Matter of Xavier C. v Armetha K. |
2019 NY Slip Op 00069 |
Decided on January 8, 2019 |
Appellate Division, First Department |
Published by New York State Law Reporting Bureau pursuant to Judiciary Law § 431. |
This opinion is uncorrected and subject to revision before publication in the Official Reports. |
Decided on January 8, 2019
Renwick, J.P., Manzanet-Daniels, Tom, Mazzarelli, Webber, JJ.
&em;
v
Armetha K., Respondent-Appellant.
Richard L. Herzfeld, P.C., New York (Richard L. Herzfeld of counsel), for appellant.

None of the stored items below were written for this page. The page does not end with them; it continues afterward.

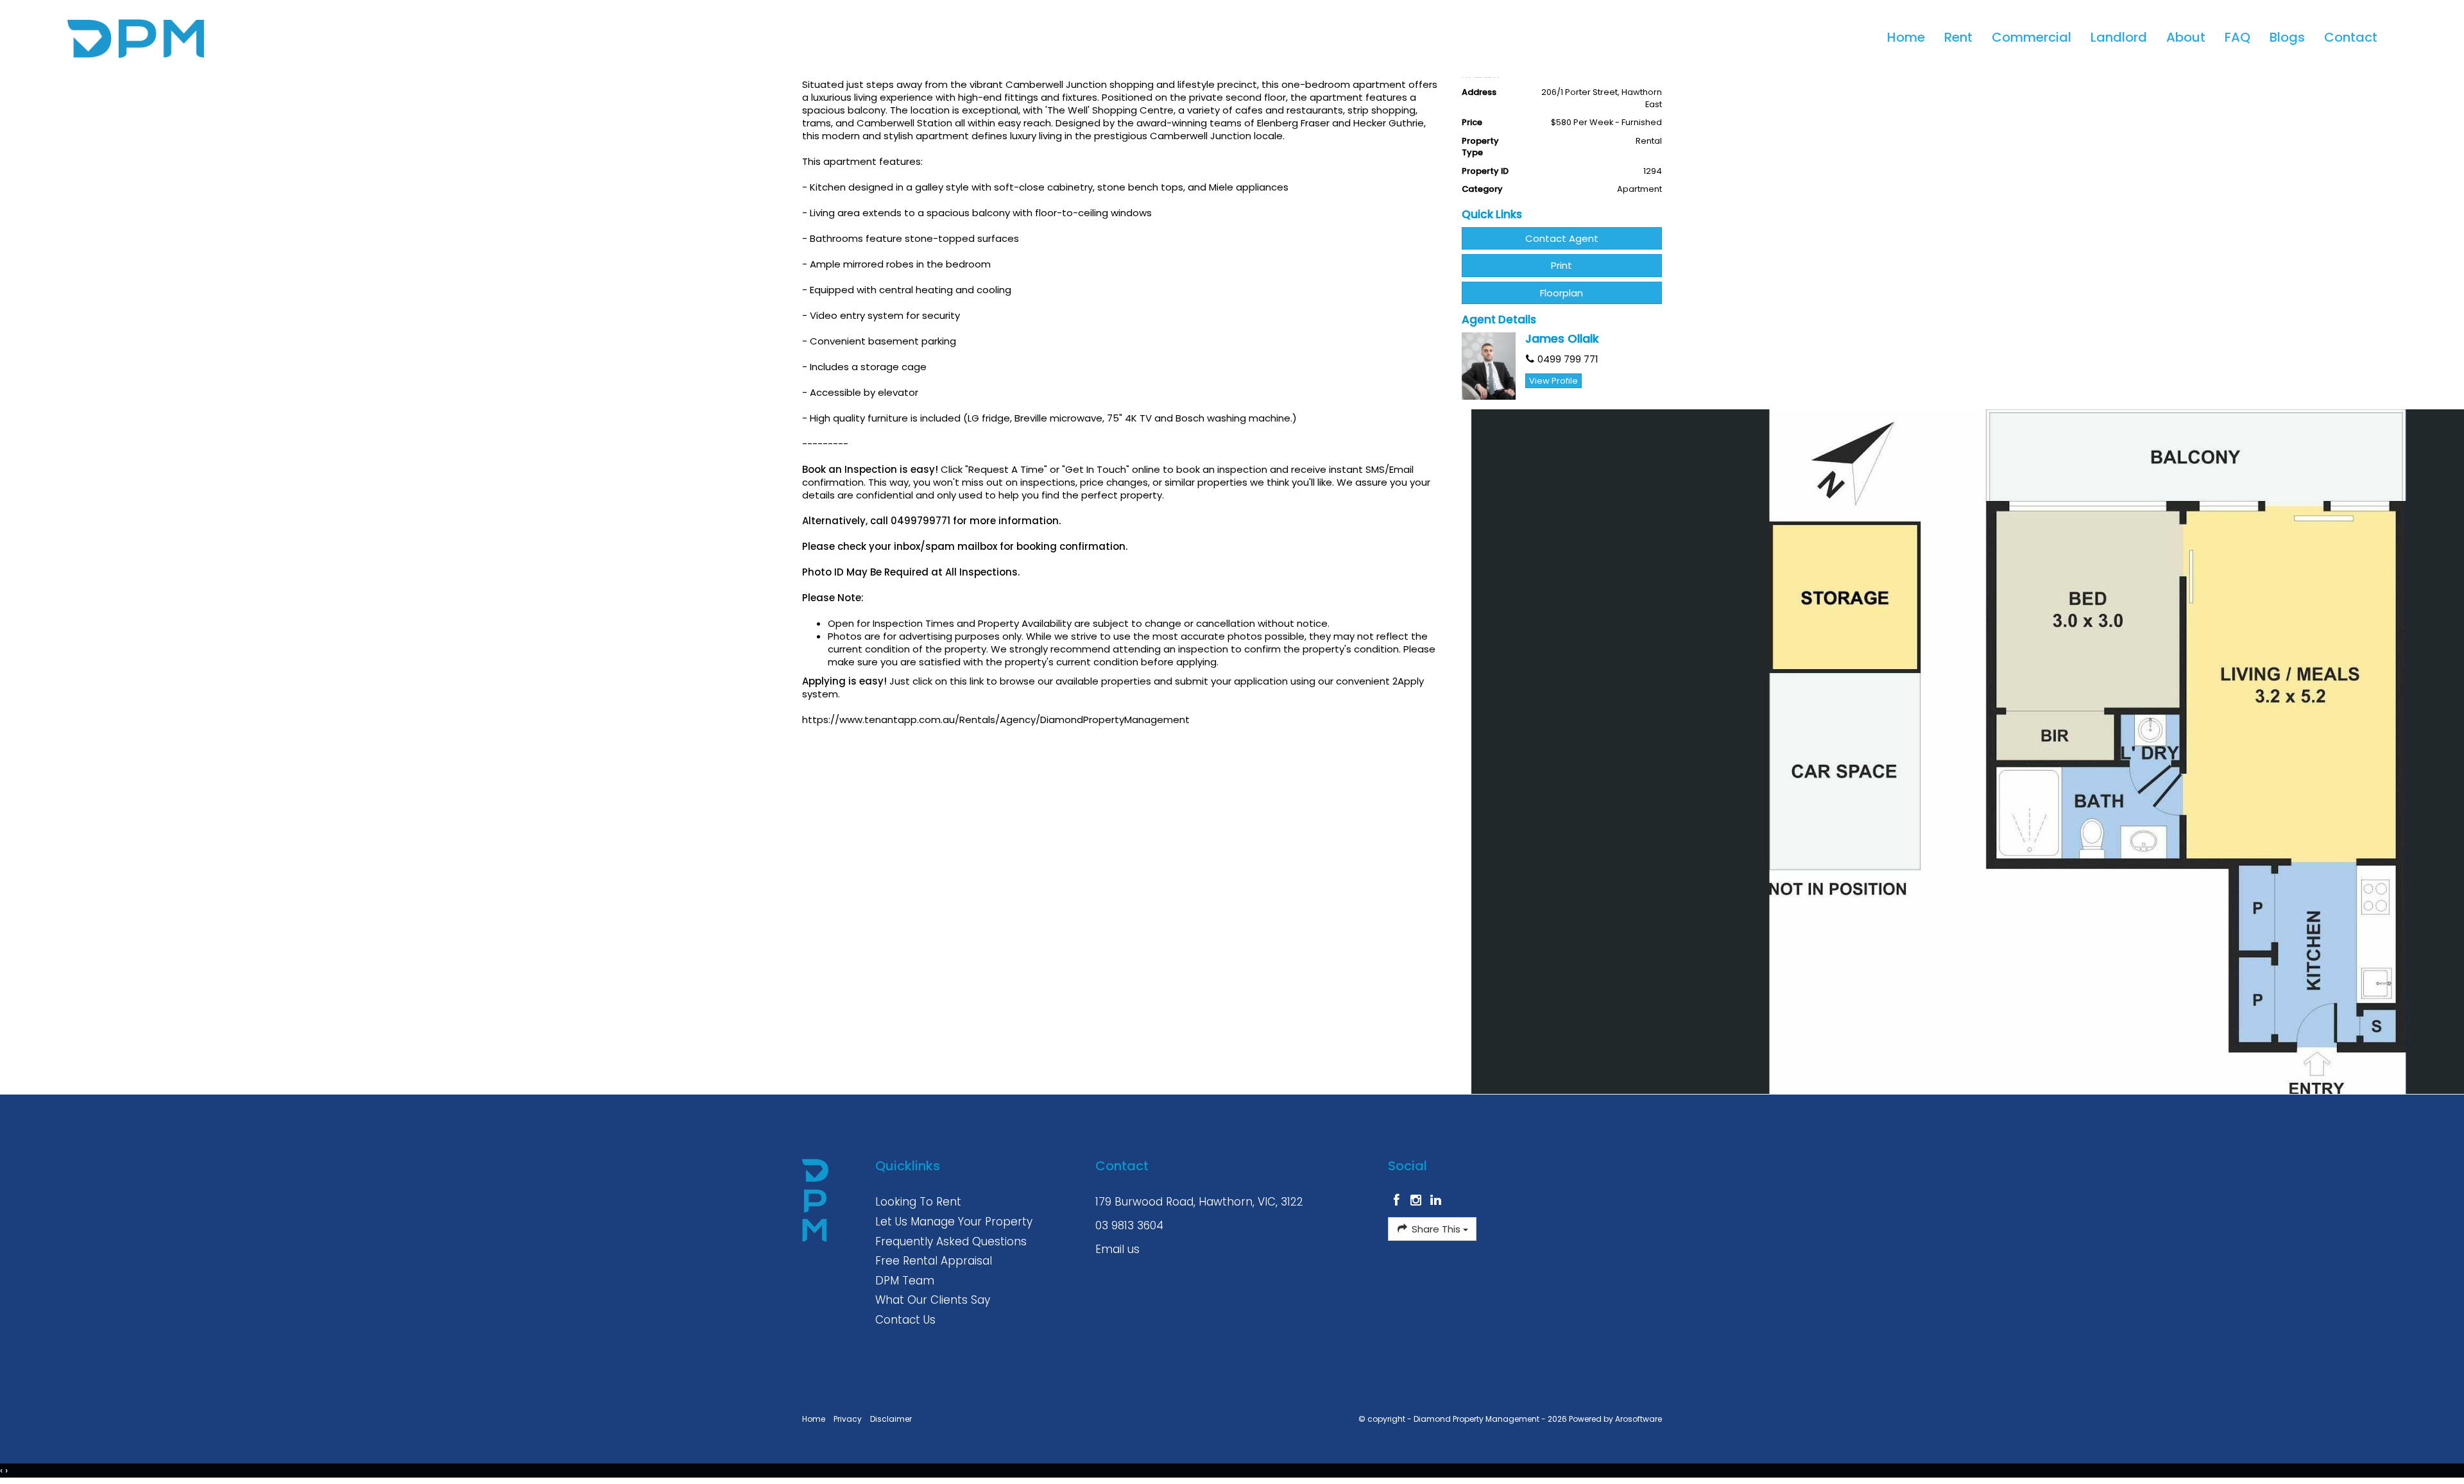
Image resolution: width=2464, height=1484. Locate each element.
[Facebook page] (1398, 1201)
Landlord (2119, 37)
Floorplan (1561, 293)
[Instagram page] (1418, 1201)
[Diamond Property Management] (111, 37)
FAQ (2237, 37)
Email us (1117, 1249)
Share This (1436, 1229)
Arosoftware (1638, 1418)
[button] (1562, 265)
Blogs (2287, 37)
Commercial (2031, 37)
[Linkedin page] (1436, 1201)
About (2185, 37)
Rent (1958, 37)
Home (1906, 37)
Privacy (848, 1418)
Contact (2350, 37)
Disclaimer (891, 1418)
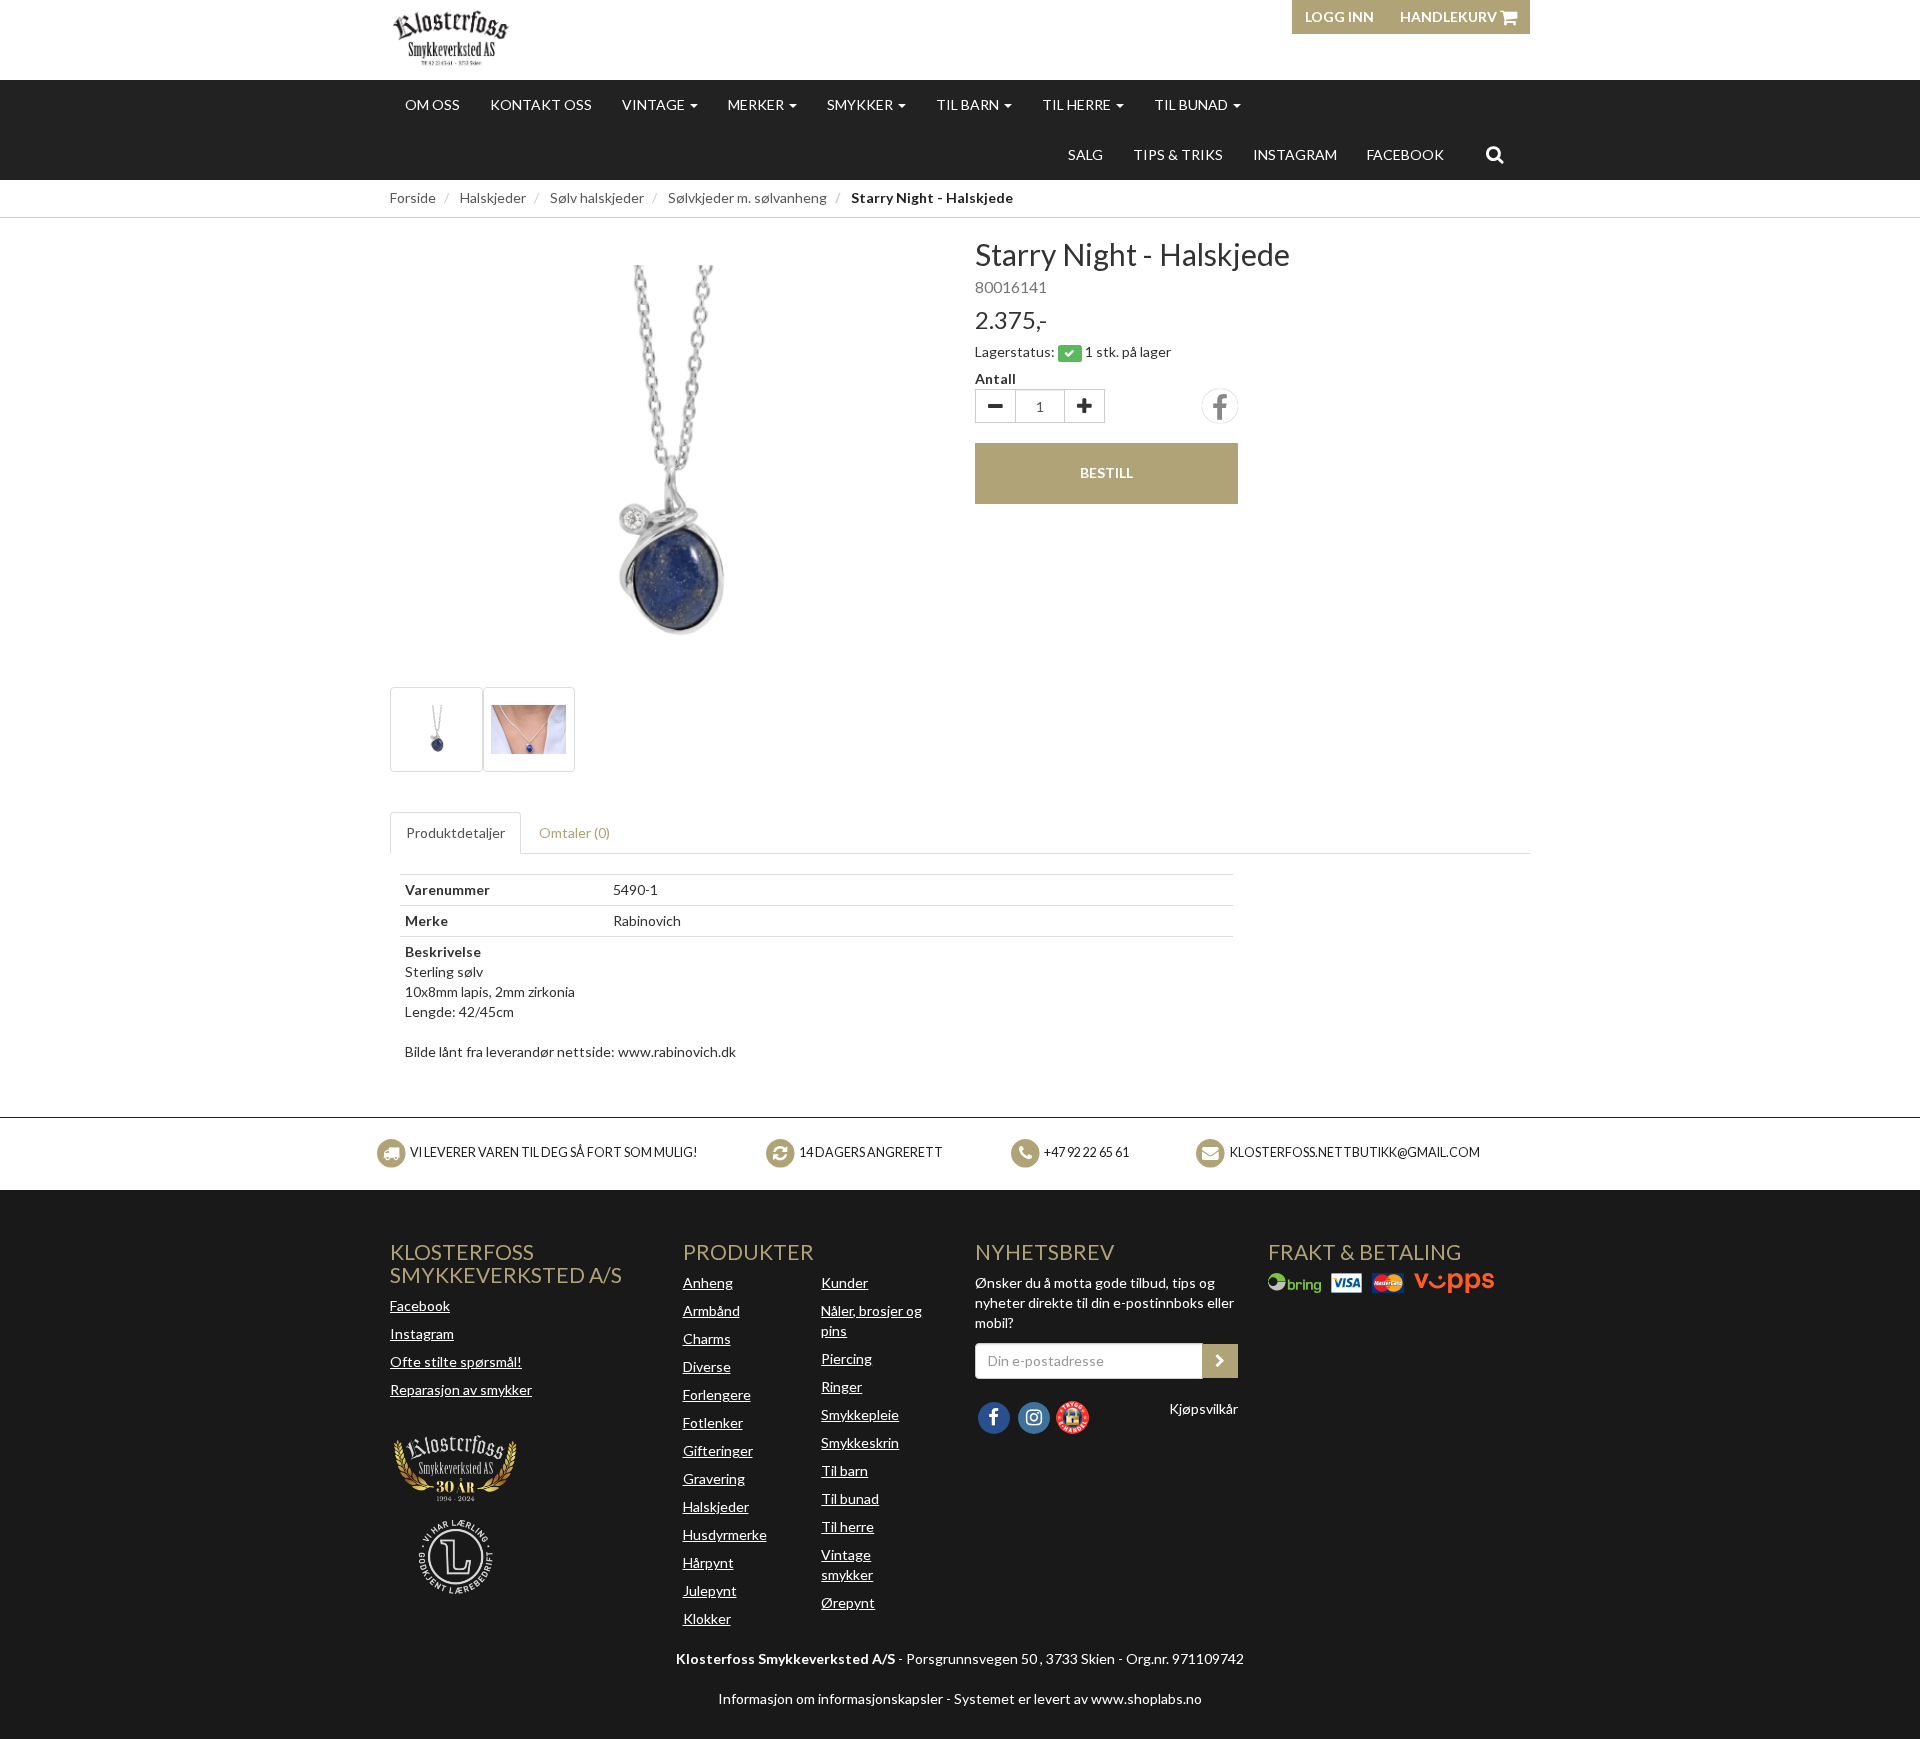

The Law Office of Steven P. Forbes, Jamaica (Steven P. Forbes of counsel), for respondent.
Janet Neustaetter, The Children's Law Center, Brooklyn (Eva D. Stain of counsel), attorney for the child.
Order, Family Court, Bronx County (Jennifer S. Burtt, Referee), entered on or about February 1, 2018, which, after a hearing, inter alia, granted the father's petition for modification of custody and awarded him physical custody of the subject child and final decision-making authority, unanimously affirmed, without costs.
The Referee's determination that it was in the best interest of the child to modify the custody arrangement and grant physical custody to the father has a sound and substantial basis in the record (see Eschbach v Eschbach, 56 NY2d 167, 172-173 [1982]). The Referee found that the father credibly testified that he had a place for the child in his home, and had a plan for addressing his medical, psychological, dental, and educational needs. The record also showed that by awarding physical custody to the father, the subject child would be living with his biological brother (see id. at 173; Matter of Michael B. [Lillian B.], 145 AD3d 425, 430 [1st Dept 2016]).
Moreover, the record showed that a transfer of physical custody was warranted because the mother discouraged the relationship between the father and the child by misleading the child as to the identity of his biological father and by failing to produce the child for at least three visits (see Sendor v Sendor, 93 AD3d 586, 587 [1st Dept 2012]; Matter of Matthew W. v Meagan R., 68 AD3d 468, 468 [1st Dept 2009]). The mother also refused to comply with a prior court order granting the father joint legal custody by refusing to provide him with information about the child's education, medical issues and appointments absent further explicit court directive to do so, and by refusing to involve the father in joint decision making with respect to the child (see Moore v Gonzalez, 134 AD3d 718, 719-720 [2d Dept 2015]; Arieda v Arieda-Walek, 74 AD3d 1432, 1433 [3d Dept 2010]). In addition, the child had numerous absences and was late to school on many occasions, and was not promoted to first grade, while in the mother's care (see Rubin v Della Salla, 107 AD3d 60, 64 [1st Dept 2013]; Matter of Farran v Fenner, 94 AD3d 1116, 1117 [2d Dept 2012]). Further, the mother failed to explain why she did not address the child's dental [*2]health until it became an emergency and he needed to have four teeth extracted (see Rubin, 107 AD3d at 64-65; Hurlburt v Behr, 70 AD3d 1266, 1268 [3d Dept 2010], lv dismissed 15 NY3d 943 [2010]).
THIS CONSTITUTES THE DECISION AND ORDER
OF THE SUPREME COURT, APPELLATE DIVISION, FIRST DEPARTMENT.